Supplied entries>
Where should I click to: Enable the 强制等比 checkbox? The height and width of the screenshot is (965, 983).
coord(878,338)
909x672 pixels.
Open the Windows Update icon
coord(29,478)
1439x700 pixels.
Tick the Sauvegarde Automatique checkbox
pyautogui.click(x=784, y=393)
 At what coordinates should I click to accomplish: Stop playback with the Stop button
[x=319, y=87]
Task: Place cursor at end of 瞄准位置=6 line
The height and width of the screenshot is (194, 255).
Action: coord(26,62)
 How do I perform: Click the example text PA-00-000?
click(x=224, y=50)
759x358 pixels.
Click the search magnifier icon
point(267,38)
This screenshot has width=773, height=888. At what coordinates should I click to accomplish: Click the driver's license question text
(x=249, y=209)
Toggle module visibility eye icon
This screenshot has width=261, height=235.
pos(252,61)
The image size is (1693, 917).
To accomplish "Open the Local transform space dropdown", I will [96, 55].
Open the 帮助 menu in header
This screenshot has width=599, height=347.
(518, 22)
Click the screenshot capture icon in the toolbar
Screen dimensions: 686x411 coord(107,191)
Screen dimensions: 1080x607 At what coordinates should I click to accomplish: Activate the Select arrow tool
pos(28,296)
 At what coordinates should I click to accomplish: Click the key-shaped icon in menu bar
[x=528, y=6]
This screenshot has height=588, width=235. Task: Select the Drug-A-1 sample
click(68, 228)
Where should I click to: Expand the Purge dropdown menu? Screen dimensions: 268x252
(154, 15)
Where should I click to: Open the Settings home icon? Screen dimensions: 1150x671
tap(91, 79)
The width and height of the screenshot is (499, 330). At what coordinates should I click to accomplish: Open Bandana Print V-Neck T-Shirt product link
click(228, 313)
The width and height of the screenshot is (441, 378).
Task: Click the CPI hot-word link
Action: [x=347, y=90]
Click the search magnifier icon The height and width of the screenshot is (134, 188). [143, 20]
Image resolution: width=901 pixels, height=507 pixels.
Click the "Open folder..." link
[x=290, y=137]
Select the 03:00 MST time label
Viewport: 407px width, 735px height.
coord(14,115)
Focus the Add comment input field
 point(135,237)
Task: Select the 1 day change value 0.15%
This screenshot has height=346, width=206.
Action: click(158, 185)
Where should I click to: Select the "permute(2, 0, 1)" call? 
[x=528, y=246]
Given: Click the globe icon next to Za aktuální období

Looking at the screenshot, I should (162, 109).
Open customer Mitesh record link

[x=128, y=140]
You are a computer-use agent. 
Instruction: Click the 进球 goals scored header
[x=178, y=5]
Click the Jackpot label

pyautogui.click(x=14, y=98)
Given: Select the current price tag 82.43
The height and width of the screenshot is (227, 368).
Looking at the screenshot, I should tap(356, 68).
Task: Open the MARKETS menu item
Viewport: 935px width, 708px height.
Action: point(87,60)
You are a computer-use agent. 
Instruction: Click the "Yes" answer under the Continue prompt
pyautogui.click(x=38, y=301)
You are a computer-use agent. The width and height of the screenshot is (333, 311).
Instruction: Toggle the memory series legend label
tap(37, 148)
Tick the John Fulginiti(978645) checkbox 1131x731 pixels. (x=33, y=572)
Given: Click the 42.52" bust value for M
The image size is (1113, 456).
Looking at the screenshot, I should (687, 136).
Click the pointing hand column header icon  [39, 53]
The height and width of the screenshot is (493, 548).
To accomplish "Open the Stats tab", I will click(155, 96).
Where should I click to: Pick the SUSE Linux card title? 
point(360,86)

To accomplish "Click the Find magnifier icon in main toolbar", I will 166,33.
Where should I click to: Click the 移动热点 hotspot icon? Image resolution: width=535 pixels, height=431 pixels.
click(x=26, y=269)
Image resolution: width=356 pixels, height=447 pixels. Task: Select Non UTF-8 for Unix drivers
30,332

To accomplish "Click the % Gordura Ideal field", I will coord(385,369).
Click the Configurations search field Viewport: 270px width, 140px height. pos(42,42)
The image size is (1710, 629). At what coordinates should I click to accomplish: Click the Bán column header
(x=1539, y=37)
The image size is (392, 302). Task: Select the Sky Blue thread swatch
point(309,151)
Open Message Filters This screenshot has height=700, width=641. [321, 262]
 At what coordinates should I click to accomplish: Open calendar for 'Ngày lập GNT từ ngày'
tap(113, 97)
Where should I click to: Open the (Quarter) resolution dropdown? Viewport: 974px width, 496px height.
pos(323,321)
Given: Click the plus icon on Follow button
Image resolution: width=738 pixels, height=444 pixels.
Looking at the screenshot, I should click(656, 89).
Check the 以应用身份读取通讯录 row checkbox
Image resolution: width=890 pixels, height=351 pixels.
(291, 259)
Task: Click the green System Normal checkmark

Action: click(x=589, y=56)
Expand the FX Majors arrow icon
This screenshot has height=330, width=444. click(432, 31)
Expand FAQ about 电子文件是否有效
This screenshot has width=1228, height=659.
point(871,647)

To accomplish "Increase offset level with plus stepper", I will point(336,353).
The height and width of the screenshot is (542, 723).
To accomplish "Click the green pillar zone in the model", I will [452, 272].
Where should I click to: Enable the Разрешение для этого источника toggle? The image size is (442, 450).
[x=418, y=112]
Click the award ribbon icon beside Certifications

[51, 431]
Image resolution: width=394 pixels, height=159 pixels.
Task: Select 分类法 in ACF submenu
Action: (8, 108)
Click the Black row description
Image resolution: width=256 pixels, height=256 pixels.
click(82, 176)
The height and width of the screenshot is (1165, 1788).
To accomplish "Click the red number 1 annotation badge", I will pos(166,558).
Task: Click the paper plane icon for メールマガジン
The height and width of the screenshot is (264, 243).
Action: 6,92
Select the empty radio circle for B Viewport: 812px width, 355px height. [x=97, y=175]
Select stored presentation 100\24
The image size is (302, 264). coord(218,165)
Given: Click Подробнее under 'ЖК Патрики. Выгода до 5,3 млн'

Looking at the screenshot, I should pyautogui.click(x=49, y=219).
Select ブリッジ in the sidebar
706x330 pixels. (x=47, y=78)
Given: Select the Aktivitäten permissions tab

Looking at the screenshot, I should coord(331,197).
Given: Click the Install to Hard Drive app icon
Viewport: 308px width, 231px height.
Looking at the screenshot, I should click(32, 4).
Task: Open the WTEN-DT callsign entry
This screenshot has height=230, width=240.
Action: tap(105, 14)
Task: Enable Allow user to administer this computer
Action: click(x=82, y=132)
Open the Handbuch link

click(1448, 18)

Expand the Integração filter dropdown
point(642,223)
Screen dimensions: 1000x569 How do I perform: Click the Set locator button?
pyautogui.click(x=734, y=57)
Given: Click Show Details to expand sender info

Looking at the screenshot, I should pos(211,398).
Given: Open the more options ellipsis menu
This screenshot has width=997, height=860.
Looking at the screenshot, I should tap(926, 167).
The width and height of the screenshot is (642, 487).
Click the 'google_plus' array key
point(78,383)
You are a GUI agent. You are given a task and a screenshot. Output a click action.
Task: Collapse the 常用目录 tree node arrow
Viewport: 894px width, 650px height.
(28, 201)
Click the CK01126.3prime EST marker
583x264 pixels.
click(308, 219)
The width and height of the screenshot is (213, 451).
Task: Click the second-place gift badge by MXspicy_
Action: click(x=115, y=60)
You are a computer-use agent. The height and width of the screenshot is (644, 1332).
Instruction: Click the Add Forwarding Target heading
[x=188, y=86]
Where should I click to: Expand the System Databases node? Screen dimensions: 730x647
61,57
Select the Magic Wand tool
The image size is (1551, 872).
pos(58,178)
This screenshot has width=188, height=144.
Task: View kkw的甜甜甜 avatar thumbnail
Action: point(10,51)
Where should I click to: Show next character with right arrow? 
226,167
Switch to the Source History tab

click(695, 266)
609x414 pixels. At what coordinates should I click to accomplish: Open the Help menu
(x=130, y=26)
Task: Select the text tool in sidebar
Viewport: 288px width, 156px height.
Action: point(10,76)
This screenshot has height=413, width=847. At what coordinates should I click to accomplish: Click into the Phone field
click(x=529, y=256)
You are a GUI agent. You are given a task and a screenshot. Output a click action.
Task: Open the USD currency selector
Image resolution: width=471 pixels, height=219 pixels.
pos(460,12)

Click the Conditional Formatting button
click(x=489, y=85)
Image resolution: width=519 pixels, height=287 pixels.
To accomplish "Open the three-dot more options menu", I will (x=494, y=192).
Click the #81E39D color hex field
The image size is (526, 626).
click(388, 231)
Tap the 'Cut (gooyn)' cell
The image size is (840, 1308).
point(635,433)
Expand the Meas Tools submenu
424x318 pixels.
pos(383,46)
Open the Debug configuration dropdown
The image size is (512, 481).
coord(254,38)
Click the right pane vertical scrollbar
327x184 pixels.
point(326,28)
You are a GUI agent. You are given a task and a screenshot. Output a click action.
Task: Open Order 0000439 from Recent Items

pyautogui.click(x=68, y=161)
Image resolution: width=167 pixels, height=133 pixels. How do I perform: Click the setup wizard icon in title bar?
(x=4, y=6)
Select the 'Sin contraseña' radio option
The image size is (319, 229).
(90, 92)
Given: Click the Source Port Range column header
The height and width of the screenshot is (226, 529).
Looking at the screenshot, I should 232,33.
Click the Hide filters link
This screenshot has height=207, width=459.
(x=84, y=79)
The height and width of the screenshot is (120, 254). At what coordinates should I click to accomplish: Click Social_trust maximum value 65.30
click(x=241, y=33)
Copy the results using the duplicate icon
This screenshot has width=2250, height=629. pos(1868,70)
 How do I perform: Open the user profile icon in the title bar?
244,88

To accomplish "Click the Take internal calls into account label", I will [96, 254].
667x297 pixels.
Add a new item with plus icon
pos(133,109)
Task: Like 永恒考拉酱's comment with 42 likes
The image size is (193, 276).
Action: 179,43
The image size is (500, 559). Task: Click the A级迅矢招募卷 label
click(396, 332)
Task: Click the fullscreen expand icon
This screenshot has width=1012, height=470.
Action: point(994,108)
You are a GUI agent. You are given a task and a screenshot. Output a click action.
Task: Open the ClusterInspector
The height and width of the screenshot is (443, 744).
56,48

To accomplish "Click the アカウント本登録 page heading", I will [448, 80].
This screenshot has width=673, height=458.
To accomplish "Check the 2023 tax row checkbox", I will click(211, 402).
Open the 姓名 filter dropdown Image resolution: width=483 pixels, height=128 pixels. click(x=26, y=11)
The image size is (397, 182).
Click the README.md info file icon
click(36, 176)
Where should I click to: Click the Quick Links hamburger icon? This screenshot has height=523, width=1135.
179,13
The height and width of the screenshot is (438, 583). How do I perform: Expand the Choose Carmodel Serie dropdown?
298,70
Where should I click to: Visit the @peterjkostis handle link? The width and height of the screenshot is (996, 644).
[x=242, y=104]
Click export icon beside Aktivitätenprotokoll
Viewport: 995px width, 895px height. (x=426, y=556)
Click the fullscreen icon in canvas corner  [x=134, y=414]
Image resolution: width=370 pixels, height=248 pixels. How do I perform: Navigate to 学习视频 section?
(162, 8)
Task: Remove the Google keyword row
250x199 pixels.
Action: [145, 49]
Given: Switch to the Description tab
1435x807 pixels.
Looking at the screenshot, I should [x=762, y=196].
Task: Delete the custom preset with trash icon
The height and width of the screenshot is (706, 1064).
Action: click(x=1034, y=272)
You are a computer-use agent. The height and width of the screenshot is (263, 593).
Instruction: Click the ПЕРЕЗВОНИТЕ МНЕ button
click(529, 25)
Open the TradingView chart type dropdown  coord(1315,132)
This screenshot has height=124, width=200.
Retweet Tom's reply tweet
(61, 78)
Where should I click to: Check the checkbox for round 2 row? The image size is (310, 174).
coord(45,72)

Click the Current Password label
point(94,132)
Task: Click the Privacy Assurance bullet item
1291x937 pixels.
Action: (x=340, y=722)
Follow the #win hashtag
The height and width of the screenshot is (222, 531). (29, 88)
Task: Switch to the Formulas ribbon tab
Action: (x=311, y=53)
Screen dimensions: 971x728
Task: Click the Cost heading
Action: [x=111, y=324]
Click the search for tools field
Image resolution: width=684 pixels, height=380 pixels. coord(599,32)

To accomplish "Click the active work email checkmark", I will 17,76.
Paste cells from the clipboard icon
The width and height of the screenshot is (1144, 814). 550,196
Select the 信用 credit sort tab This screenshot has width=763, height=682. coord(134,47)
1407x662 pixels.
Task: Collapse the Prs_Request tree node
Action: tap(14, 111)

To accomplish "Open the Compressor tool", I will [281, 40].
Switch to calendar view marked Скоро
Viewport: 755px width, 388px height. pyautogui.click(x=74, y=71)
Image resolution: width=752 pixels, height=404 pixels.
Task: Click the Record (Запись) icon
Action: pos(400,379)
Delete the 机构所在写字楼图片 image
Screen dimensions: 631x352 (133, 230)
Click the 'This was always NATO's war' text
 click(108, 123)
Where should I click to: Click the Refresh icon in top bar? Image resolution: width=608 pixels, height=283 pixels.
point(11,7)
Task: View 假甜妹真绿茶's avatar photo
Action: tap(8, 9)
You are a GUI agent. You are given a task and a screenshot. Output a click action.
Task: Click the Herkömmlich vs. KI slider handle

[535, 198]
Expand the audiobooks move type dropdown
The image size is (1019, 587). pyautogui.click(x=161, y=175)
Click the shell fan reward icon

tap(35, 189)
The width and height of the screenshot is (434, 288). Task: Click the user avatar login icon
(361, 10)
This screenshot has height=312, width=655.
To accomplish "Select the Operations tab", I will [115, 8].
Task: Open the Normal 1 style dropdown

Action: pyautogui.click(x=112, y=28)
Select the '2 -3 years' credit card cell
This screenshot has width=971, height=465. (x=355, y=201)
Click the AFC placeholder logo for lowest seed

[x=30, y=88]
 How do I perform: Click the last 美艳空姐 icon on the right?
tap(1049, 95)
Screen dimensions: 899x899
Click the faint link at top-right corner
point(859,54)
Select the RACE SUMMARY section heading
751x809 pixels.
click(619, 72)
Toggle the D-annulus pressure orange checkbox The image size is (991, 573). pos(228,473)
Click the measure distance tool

Task>
Please transcribe exactly the lines above from the line that has "Open the Handbuch link" up to and including the line that has "The width and height of the screenshot is (642, 487)."; no other line belongs in the answer.

Result of the exercise>
Open the Handbuch link

click(1448, 18)

Expand the Integração filter dropdown
point(642,223)
Screen dimensions: 1000x569 How do I perform: Click the Set locator button?
pyautogui.click(x=734, y=57)
Given: Click Show Details to expand sender info

Looking at the screenshot, I should pos(211,398).
Given: Open the more options ellipsis menu
This screenshot has width=997, height=860.
Looking at the screenshot, I should tap(926, 167).
The width and height of the screenshot is (642, 487).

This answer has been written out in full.